Gangster Films



Gangster films are films about gangsters, professional criminals who have banded together to commit crimes. This much is simple, and indeed a great deal of the genre's enduring appeal lies in its bold simplicity. As Robert Warshow noted fifty years ago, gangsters act out movie audiences' most violently untrammeled fantasies of unlimited upward mobility by following the golden rule of prototypical gangster hero Tony Camonte in Scarface (1932): "Do it first, do it yourself, and keep on doing it." Commentators from Carlos Clarens to Eugene Rosow have observed how movie gangsters plot, steal, and kill their way to economic and social supremacy until, like Cody Jarrett in White Heat (1949), they are alone at the "top of the world," though their meteoric rise is unfailingly followed by an even swifter fall. Yet the very name of the gangster film indicates three decisive complications at the heart of the genre: the gangster's status as both villain and hero; the chicken-and-egg relationship between gangsters and their gangs; and the variously reflective relationship between gangs and the societies against which they wage their criminal wars.
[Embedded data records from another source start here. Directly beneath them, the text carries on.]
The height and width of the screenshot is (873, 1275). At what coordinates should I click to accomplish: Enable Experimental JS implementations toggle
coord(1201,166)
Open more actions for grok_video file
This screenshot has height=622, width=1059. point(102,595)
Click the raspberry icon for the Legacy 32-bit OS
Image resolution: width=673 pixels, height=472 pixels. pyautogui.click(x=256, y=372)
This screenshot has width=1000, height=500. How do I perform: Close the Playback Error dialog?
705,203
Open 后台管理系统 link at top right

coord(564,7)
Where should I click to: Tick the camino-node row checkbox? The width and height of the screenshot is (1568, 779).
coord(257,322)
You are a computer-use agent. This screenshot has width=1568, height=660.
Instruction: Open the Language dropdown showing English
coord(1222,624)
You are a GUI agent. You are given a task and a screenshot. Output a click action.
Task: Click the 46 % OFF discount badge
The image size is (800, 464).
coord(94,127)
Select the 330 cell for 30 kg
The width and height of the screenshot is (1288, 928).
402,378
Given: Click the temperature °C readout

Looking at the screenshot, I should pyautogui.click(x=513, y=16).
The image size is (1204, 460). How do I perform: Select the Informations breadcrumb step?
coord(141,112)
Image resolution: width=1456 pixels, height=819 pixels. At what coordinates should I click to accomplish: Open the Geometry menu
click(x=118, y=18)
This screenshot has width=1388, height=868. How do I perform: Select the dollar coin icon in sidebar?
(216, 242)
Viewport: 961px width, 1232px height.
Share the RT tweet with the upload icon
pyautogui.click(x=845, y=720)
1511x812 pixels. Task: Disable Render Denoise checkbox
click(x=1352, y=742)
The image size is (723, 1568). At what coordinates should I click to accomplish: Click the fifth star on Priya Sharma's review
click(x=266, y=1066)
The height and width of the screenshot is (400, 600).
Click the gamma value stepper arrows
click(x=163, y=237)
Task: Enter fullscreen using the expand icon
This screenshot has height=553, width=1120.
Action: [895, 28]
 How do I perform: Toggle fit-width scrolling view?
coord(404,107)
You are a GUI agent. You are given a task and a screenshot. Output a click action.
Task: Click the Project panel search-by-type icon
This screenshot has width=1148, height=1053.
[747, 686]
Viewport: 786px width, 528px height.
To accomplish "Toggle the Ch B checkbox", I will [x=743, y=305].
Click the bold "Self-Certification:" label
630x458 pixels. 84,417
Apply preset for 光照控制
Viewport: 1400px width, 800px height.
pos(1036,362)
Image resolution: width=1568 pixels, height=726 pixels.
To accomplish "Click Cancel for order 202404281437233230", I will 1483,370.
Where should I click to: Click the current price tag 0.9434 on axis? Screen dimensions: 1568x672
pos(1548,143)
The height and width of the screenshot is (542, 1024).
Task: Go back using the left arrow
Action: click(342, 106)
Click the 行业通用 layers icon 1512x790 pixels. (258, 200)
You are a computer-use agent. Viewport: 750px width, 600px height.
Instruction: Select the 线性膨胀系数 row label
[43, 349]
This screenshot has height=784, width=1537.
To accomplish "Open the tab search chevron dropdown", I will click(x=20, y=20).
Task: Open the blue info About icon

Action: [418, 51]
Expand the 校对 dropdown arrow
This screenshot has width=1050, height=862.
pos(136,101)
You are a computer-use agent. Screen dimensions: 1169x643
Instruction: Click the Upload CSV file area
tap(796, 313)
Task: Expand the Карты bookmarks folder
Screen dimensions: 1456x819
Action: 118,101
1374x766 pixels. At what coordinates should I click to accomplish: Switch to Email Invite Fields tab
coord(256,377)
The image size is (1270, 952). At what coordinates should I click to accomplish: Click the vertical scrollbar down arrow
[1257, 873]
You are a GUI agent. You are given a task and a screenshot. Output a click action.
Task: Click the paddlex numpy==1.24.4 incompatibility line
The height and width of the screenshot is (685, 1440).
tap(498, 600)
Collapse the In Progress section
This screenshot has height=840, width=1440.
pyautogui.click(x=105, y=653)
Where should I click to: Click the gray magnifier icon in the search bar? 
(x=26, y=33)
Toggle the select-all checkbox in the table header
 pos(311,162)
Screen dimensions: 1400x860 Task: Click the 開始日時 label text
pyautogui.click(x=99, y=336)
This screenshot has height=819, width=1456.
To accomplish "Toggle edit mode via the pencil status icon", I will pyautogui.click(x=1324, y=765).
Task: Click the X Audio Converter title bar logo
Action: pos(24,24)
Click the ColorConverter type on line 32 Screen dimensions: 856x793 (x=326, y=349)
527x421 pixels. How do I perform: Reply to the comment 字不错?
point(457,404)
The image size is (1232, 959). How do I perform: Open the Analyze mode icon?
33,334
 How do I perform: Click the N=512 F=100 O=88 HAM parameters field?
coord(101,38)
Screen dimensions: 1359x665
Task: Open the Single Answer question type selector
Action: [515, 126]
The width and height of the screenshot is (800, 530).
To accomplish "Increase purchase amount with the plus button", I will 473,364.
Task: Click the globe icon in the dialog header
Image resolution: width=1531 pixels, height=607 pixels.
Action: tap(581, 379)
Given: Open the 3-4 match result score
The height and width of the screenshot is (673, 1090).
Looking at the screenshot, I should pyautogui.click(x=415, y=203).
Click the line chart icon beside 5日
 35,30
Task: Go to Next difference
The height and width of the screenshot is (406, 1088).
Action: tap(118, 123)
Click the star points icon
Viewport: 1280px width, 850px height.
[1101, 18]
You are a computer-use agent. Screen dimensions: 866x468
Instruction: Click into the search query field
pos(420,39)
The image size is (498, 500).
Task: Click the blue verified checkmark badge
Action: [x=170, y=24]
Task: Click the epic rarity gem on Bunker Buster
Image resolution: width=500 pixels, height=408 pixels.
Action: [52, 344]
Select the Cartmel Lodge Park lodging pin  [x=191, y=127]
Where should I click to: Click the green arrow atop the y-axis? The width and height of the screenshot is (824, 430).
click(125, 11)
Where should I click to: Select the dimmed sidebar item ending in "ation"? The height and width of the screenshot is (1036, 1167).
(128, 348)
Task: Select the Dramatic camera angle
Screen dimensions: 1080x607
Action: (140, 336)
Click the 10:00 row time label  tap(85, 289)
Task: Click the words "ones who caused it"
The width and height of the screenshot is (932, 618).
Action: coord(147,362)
These problems are illustrated by the work of two acknowledged masters of the genre, Raoul Walsh (1887–1980) and Howard Hawks (1896–1977). Despite, or because of, the best efforts of the FBI, which rose to prominence by publicizing its pursuit of real-life gangsters in the 1930s, gangsters are perversely heroic figures, larger-than-life lawbreakers who triumph, at least for a time, over the laws of a community less vibrant than they are. Yet they are defined first and foremost as members of a gang more powerful than any one member. Whether Walsh and Hawks are directing westerns, war films, or gangster films (Walsh's High Sierra , 1941, and White Heat ; Hawks's Scarface ), they repeatedly explore the resulting tension between the heroic individual, almost always a male, and the community from which he derives his potency. In the case of the gangster film, a further complication, as Fran Mason has noted, emerges from the fact that criminal gangs, formed for the express purpose of providing a lawless alternative to the law-abiding social order, invariably cast themselves as imitations of the larger society in all its weaknesses. The resulting contradictions between heroism and heroic villainy, individual and communal identity, and lawless gangs and the laws necessary to their operation are the engine that drives the gangster film.